CLOUDS, BUT DRY: We expect the cloud cover to hang tough over the northern half of Alabama today, but the low levels are fairly dry and the day should be dry. Like yesterday, temperatures won’t get out of the 40s. Down in south Alabama, some sun is likely with a high in the 50s.
MIDWEEK: Dry weather is the story tomorrow and Wednesday; we project a partly sunny sky both days with a slow warming trend. The high tomorrow will be close to 50, followed by mid 50s Wednesday. Clouds will move in Wednesday night, and Thursday will be a cloudy day with rain likely by the afternoon, continuing Thursday night.
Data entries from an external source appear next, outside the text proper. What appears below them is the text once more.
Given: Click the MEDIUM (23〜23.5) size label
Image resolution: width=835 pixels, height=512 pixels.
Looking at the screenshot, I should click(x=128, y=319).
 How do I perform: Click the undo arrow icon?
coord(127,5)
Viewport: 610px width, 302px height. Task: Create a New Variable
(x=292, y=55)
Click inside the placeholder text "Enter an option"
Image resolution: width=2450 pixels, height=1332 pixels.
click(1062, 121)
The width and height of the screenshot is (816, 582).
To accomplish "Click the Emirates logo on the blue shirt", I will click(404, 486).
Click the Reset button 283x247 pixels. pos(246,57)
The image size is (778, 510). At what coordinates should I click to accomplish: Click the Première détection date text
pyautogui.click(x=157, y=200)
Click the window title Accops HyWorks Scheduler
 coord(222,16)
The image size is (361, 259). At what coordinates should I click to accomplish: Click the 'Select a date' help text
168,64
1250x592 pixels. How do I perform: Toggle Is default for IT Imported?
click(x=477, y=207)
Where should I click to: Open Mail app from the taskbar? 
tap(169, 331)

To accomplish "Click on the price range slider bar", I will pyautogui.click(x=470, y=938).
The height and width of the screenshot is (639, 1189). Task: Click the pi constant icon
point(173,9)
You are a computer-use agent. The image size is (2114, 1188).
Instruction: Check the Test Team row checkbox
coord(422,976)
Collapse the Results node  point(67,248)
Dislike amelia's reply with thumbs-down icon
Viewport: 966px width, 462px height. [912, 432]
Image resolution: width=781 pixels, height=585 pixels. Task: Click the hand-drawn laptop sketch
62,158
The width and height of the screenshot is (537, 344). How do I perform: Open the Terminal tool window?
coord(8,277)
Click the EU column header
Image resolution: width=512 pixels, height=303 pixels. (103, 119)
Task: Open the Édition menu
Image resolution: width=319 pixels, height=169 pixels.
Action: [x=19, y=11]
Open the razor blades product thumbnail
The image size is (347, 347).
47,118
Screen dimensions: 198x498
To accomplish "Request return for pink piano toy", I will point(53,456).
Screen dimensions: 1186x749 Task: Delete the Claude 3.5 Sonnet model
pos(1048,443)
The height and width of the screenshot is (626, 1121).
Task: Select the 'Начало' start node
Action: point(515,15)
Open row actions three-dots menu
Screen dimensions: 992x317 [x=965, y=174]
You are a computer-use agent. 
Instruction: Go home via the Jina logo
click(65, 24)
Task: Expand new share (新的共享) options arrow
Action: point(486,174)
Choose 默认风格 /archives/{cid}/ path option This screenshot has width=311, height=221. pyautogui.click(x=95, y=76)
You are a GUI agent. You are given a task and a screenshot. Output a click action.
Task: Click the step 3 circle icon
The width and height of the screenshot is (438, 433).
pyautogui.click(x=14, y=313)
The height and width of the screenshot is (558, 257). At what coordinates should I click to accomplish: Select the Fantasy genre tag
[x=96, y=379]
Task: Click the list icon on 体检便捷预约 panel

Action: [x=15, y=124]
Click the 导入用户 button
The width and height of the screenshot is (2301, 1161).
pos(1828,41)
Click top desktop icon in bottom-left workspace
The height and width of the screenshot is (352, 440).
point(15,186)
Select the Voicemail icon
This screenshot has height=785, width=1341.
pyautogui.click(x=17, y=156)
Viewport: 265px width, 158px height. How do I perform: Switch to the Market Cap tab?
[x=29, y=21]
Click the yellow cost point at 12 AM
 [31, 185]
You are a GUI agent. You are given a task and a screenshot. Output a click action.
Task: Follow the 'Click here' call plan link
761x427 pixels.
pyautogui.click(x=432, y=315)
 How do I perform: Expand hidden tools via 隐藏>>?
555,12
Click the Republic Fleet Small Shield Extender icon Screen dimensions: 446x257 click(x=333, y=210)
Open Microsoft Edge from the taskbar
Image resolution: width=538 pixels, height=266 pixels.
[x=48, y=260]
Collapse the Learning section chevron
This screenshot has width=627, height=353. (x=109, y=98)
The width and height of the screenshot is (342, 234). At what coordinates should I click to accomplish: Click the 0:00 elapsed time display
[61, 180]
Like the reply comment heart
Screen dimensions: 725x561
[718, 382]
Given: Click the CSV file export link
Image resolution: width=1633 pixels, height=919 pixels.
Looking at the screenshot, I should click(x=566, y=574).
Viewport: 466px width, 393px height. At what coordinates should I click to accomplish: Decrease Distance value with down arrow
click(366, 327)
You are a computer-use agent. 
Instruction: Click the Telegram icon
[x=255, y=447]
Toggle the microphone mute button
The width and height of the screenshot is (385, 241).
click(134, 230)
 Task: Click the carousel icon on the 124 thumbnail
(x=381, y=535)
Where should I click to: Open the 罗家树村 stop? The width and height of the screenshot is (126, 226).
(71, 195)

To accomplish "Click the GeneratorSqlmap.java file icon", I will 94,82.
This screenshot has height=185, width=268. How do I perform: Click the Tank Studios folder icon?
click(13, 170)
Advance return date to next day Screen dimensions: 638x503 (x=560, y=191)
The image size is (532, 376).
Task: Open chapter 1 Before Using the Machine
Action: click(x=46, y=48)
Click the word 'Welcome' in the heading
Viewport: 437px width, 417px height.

Rain amounts from noon Thursday to midnight Thursday night should be around one-half inch for most communities.
FRIDAY/SATURDAY: Friday will be a dry day with intervals of sunshine and a high close to 60 degrees. On Saturday, clouds thicken and more rain is likely Saturday afternoon and Saturday night ahead of a very dynamic system. Thankfully, we are not expecting any surface-based instability, so severe storms should not be an issue. The main window for rain comes from about noon to midnight Saturday, with amounts of around 1 inch possible. Saturday will be relatively mild with a high close to 60, but don’t get used to it.
COLDEST AIR SO FAR THIS SEASON SUNDAY: A deepening surface low will move east of Alabama after midnight Saturday night, and as the rain moves out, the coldest air so far this season will move in. Sunday will feature a strong north wind of 15-30 mph, lingering clouds and temperatures that stay below freezing all day over north Alabama. The wind chill index will hover in the single digits, and a few snow flurries are possible in the colder air Sunday morning.
Temperatures across the northern half of Alabama will drop into the 10- to 18-degree range early Monday morning as the wind calms down and the sky becomes clear.
NEXT WEEK: Monday will be sunny but cold, with a high in the low 40s. The next storm system arrives by Wednesday or Wednesday night, and temperatures should moderate by then, with just rain expected.
Once again, while flurries are possible late Saturday night or Sunday morning, for now there is no sign of any high-impact winter precipitation for Alabama in the next seven to 10 days.
ON THIS DATE IN 1982: Alabama was in the midst of a catastrophic ice storm/winter weather event, which continued over multiple days. Twenty Alabamians died as a result of the winter storm, and another 300 were injured, with damage totaling $78 million. About 750,000 people lost power, some for weeks.